Drawing on immigrants with lower point scores is not a case of “scraping the bottom of the barrel,” as Mr. Sharma notes, because the great majority of those in Canada on a temporary basis (with only a few possible exceptions, such as seasonal agricultural workers) are able to be here, for study or work, precisely because they have skills and are fluent in a Canadian language. What has denied most of these people and their families access to citizenship is not a lack of actual skills or experience, but a complex and often self-contradictory set of rules and classifications.

For example, a temporary worker employed for a year as an accounts-receivable clerk does not earn enough points to qualify under normal rules; the same worker employed as a bookkeeper does. In some provinces, an immigrant employed caring for elderly and disabled people in their own homes is ineligible to apply for permanent residency, while an immigrant doing the same work in a long-term care facility is.

At root are two decades-old assumptions behind our immigration system, both of which have been challenged by the pandemic. The first is that highly skilled, educated and fluent immigrants are a comparative rarity and a lengthy weeding-out process is needed to find them. The second is that immigrants divide neatly into two groups of very different people: temporary and low-skilled, and permanent and high-skilled.

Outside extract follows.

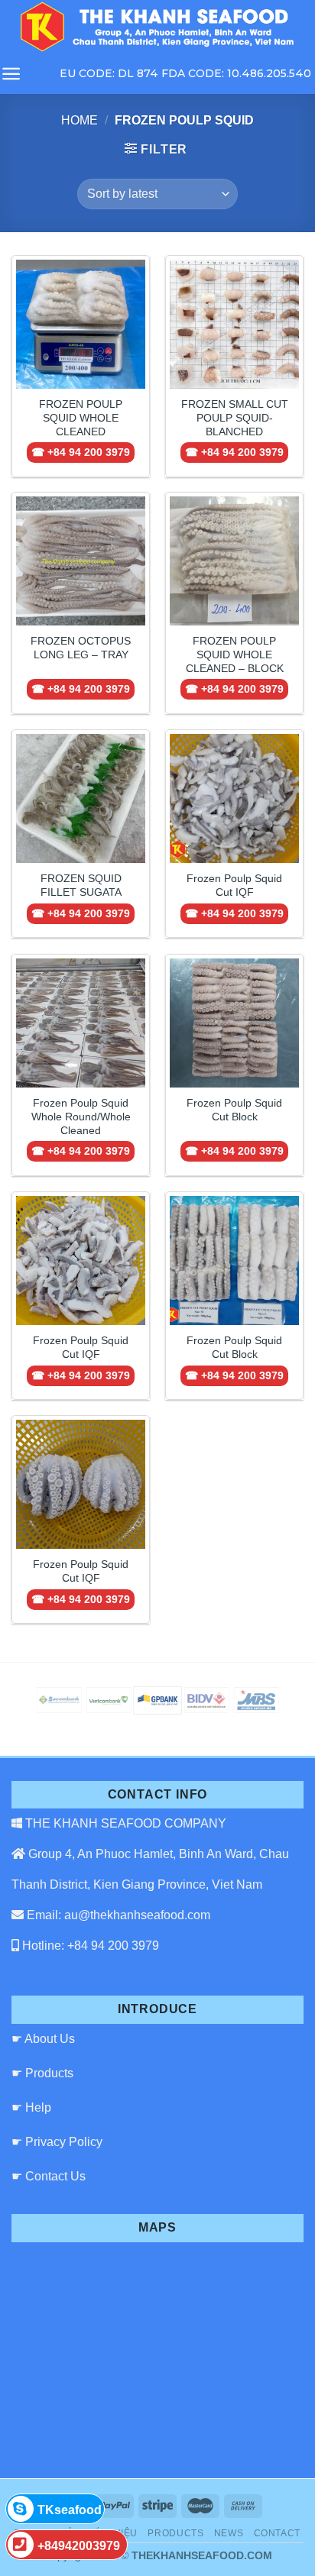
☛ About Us (43, 2038)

That hasn’t been true for decades. Not only are most “temporary” immigrants to Canada people who are educated and considered middle-class in their countries of origin, but temporary low-wage work is most often used as a stepping-stone to permanent work in professions or skilled trades, or to small-business ownership. A high proportion of temporary-immigrant women employed as live-in caregivers and nannies, for example, have postsecondary diplomas and degrees from their home countries.

These assumptions have exacted a high cost on Canada’s economic prospects, by leaving large numbers of newcomers in a limbo state, unable to invest in their communities, start legal businesses or set down family roots because they’re not eligible to become Canadians – even though they’re here because the economy needs them. In the early 2000s, under prime minister Stephen Harper’s earlier policies, a majority of immigrants in Canada were temporary foreign workers without access to permanent residency.

The later Harper years and early Trudeau years saw pathways to permanent residency created for most classes of temporary workers and students. In the prepandemic years, several thousand people per month were making this transition, though few of them were lower-wage immigrants from the Temporary Foreign Worker Program, who face difficult bureaucratic hurdles regardless of their skill or education level.

The pandemic shone a light on this problem. The jobs deemed “essential” – and thus the jobs that expose employees to the greatest coronavirus risk – are very often the ones held by immigrants who have the least possibility of becoming Canadians.

“I do think that COVID-19 provides an opportunity to rethink our immigration policy, given what we have seen in terms of essential workers, traditionally undervalued and underpaid,” says Andrew Griffith, a former director-general of Canada’s immigration department. He doesn’t believe it will be necessary for the government to permanently lower its points-score requirements for permanent residency, especially during a pandemic recession. Even though there are many labour shortages in low-skill fields, much of that demand is filled not by primary immigrants but by their relatives – the family members who accompany them, and who they later sponsor.

This crisis may have come along at just the right time. If Canada wants to reach a level of population density that provides the most ecological, economic and cultural benefits – especially in a world whose borders and markets are becoming less open – it doesn’t have much time. As recent academic analyses have pointed out, Canada’s projected peak population this century (double its current level) may be difficult to reach because many of our chief countries of immigration are watching their own population growth levels collapse and are trying to hold onto their own populations.

What the pandemic has shown us is that newcomers are not guaranteed to be available when we need them, and might not always be willing to jump through all our hoops – not when other wealthy countries, including warmer ones, may be willing to make better offers.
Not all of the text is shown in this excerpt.